Officials in Lahaina are trying to get mental health support to displaced residents
SCOTT SIMON, HOST:
First responders on Maui continue to work long hours trying to recover and identify remains of more than a hundred people killed in the wildfire that incinerated much of the historic resort town of Lahaina. Survivors are still dealing with physical challenges like where to live in the coming weeks and months. But the size of the emotional and psychological toll is coming into sharp review, and the need for mental health support grows, as NPR's Eric Westervelt reports from Maui.
ERIC WESTERVELT, BYLINE: The scale of the physical damage in the historic center of Lahaina is clear in its apocalyptic landscape of rubble, ash and debris. But the scale of the inner damage can be seen in a 5-year-old girl that Maui's chief mental health administrator, John Oliver, saw the other day. The girl came in with her mother into this Lahaina health clinic clutching a green-and-purple plushy stuffed animal. She seemed withdrawn and afraid.
JOHN OLIVER: I got down to her level, and, you know, I asked her her name and how she was doing and, you know, asked about her stuffed animal. And then she just offered up, and she said, I'm very sad. And I said, I'm so sorry. I said, why are you sad? And she said, I'm sad because I saw a lot of dead bodies.
WESTERVELT: Oliver told the girl how sorry he was and tried to reassure her, saying, I want you to know that you're safe now.
OLIVER: She smiled. We continued to play for a little bit, and she said, you know, I really miss my friend. And I said, I'm sorry to hear that, also. At that point, the psychiatrist came in. And, you know, I talked briefly with the mom, and she shared that when she says she misses her friend, it's her best friend.
WESTERVELT: That friend died in the fire. Counselors here describe these early days of disaster mental health treatment as a kind of triage - psychological first aid for anguish that runs the spectrum of symptoms from sadness and sleeplessness to exhaustion, depression and breakdowns.
DEBBIE SCOTT: They've lost family. They've lost their pets. They've lost everything.
WESTERVELT: South Maui clinical social worker Debbie Scott says for some who had to flee the flames, the initial shock is now giving way to wrenching anxiety and anger as the depth of the trauma settles in.
SCOTT: There is a heaviness in the air that is - we're destroyed.
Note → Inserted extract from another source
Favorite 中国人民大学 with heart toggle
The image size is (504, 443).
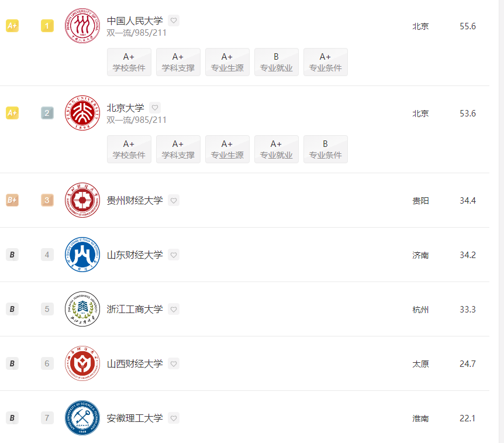pos(174,20)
WESTERVELT: Scott paused her private practice to help counsel the displaced at a community center in South Maui that's been turned into a temporary shelter. Evacuees here late this week were offered the chance to move from shelter cots to much nicer accommodations in hotel rooms or apartments. But several didn't want to go, Scott says, including an older man. He felt safe in the shelter. Both of his hands were fully bandaged from serious burns. Scott went over to him.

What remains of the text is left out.